Para Fabíola Oliveira, da Associação Brasileira de Jornalismo Científico, o cenário atual mostra que a divulgação científica está vivendo um momento de grande expansão, cuja origem se encontra nas atuais demandas da sociedade. "Entretanto, as iniciativas são isoladas, o que acaba favorecendo a perda de uma parcela desse potencial de expansão. Nos EUA e em países da Europa, a divulgação científica e, consequentemente, a popularização da ciência, fazem parte, de maneira altamente organizada, das metas das políticas públicas", disse. "O que falta, agora, é a criação de um Plano Nacional de Divulgação e Popularização da Ciência", afirmou.
Depois do longo processo de preparação, no entanto, a tendência é um crescimento persistente, como se vê pelo caso dos Institutos do Milênio, que deverá receber mais R$ 90 milhões, até 2003, do CNPq e do MCT (Ministério da Ciência e Tecnologia). O CNPq tem ainda um Programa para Publicações Científicas, pelo em parte voltado para a divulgação, cujo orçamento cresceu nada menos que 62% nos últimos dois anos, atingindo R$ 3,6 milhões.

Reforma
Para o ministro da Ciência e Tecnologia, Ronaldo Sardenberg, a divulgação científica é um meio de garantir a continuidade da reforma pela qual passa hoje a política científica brasileira.

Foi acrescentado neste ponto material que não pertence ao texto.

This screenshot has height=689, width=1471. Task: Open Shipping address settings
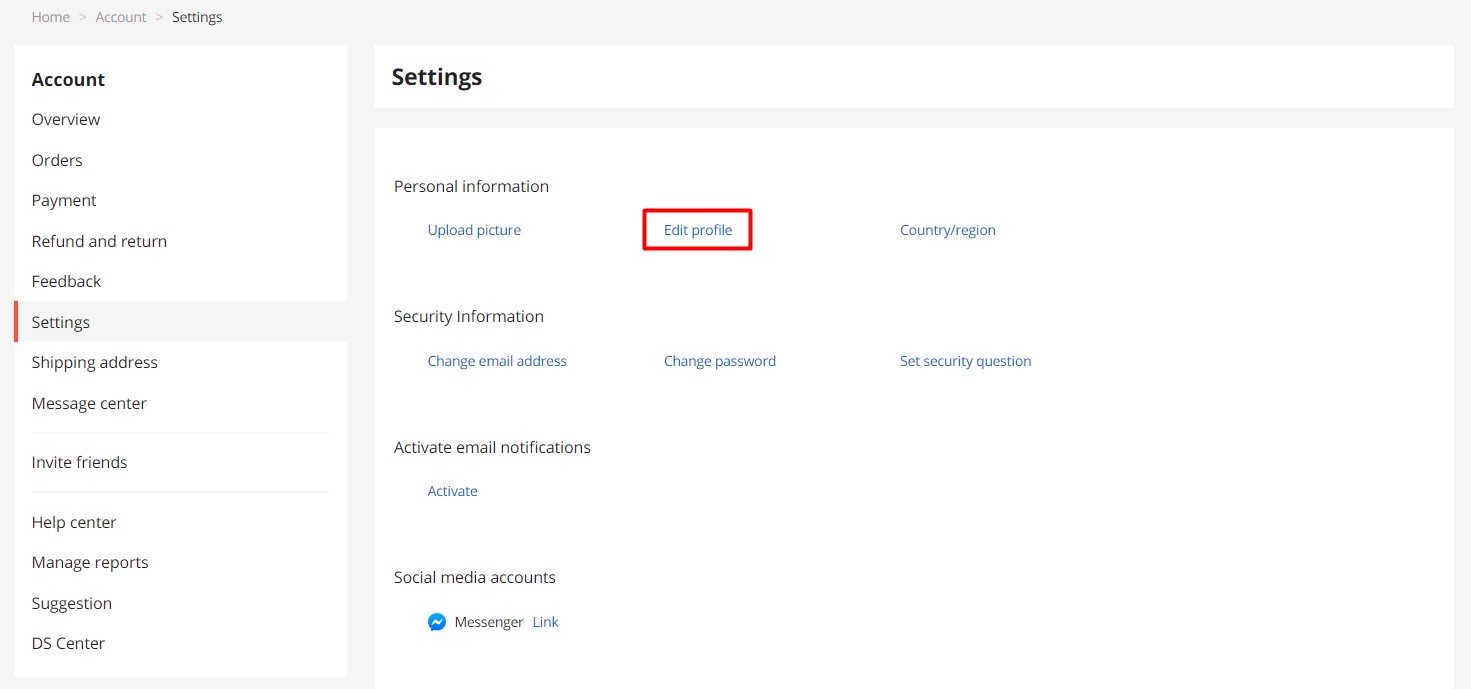[x=94, y=362]
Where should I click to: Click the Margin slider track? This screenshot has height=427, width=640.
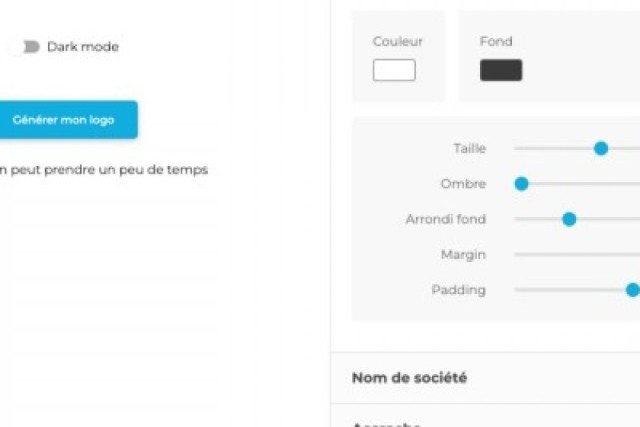576,255
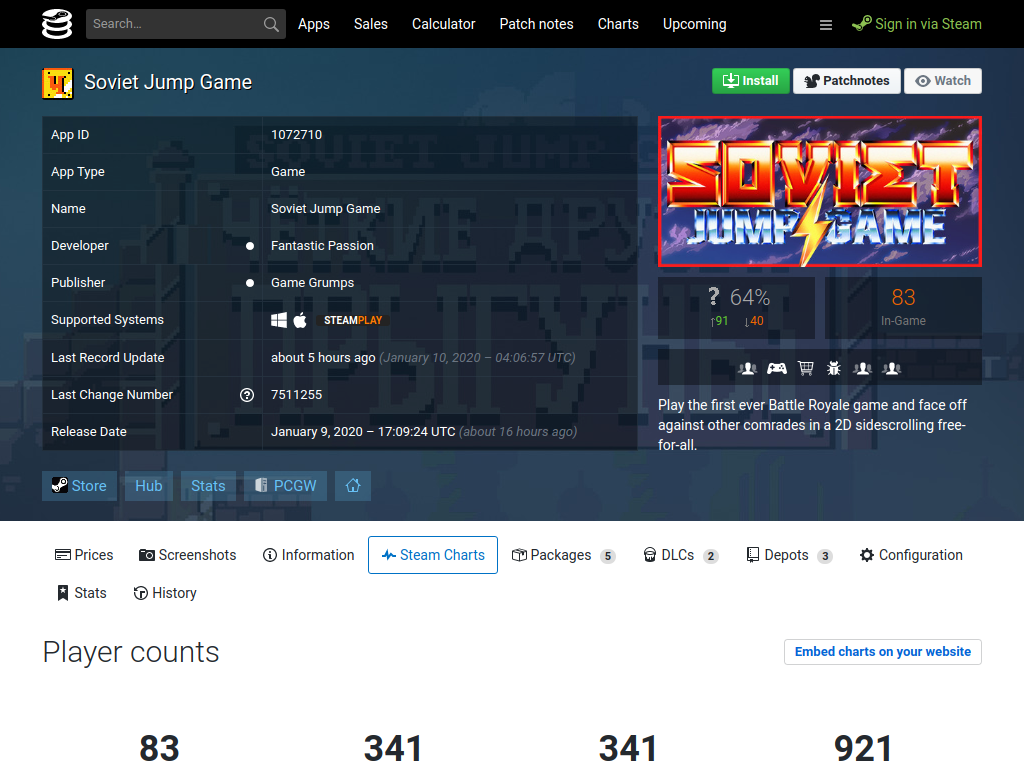The width and height of the screenshot is (1024, 768).
Task: Click the home website icon button
Action: [353, 486]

Essa reforma pode dobrar o ritmo de crescimento da ciência no país, que já é três vezes maior que a média mundial, formando, atualmente, 6.000 doutores ao ano -o mesmo nível da Itália. "Como a divulgação da ciência desperta o interesse da população, ter o apoio dela é a melhor maneira de garantir a continuidade e o crescimento da pesquisa no país", afirmou o ministro.